Print media still has a certain degree of accountability, he said, adding that electronic media has zero accountability as what it shows vanishes into thin air.
At times, there are concerted campaigns in media, particularly on social media, against judges, he said.
Owing to the frequent transgressions and consequent social unrest, there is a growing demand for stricter media regulations and accountability, CJI Ramana said.
“In fact, looking at recent trends, it is best for the media to self-regulate and measure their words. You should not overstep and invite interference, either from the government or from the courts. Judges may not react immediately.
“Please don’t mistake it to be a weakness or helplessness. When liberties are exercised responsibly, within their domains, there will be no necessity of placing reasonable or proportionate external restrictions,” he said.
Asking media, particularly electronic and social media, to behave responsibly, CJI Ramana said the power should be used to educate the people and energise the nation in a collective endeavor to build a progressive, prosperous and peaceful India.
He also emphasised the need to strengthen the judiciary, saying an increasing number of physical attacks on judges are being witnessed.
“Can you imagine, a judge who has served on the bench for decades, putting hardened criminals behind the bar, once he retires, loses all the protection that came with the tenure? “Judges have to live in the same society as the people that they have convicted, without any security or assurance of safety,” he noted.
“Politicians, bureaucrats, police officers and other public representatives are often provided with security even after their retirement owing to the sensitiveness of their jobs. Ironically, judges are not extended similar protection,” he said.
CJI Ramana said judges spend sleepless nights rethinking their decisions.
“There exists a misconception in the minds of the people that judges stay in ultimate comfort, work only from 10 am to 4 pm and enjoy their holidays. Such a narrative is untrue… when false narratives are created about the supposed easy life led by judges, it is difficult to swallow,” he said.
A judge in a modern democracy cannot be defined as one who merely states the law, he said, maintaining that a judge bridges the gap between social reality and law, besides protecting the spirit and the values of Constitution.

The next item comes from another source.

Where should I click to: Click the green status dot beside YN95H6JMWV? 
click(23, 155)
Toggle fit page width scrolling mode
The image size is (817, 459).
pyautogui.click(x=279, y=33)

“It is courts and judges who balance formal democracy with substantive democracy…With legal jurisprudence growing leaps and bounds, the role of a judge has undergone sea-change in all respects,” he said.
CJI Ramana said one of the biggest challenges before the judiciary at present is prioritising the matters for adjudication as judges cannot turn a blind eye to social realities.
“I shall not fail to place on record my worries about the future of judiciary in this country… The burden on an already fragile judicial infrastructure is increasing by the day.
“There have been a few knee-jerk reactions in augmenting infrastructure… However, I haven’t heard of any concrete plan to equip the judiciary to meet the challenges of the foreseeable future, leave alone a long-term vision for the century and ahead,” he said. “…It is only with the coordinated efforts by the judiciary and the executive that this alarming issue of infrastructure can be addressed,” he said.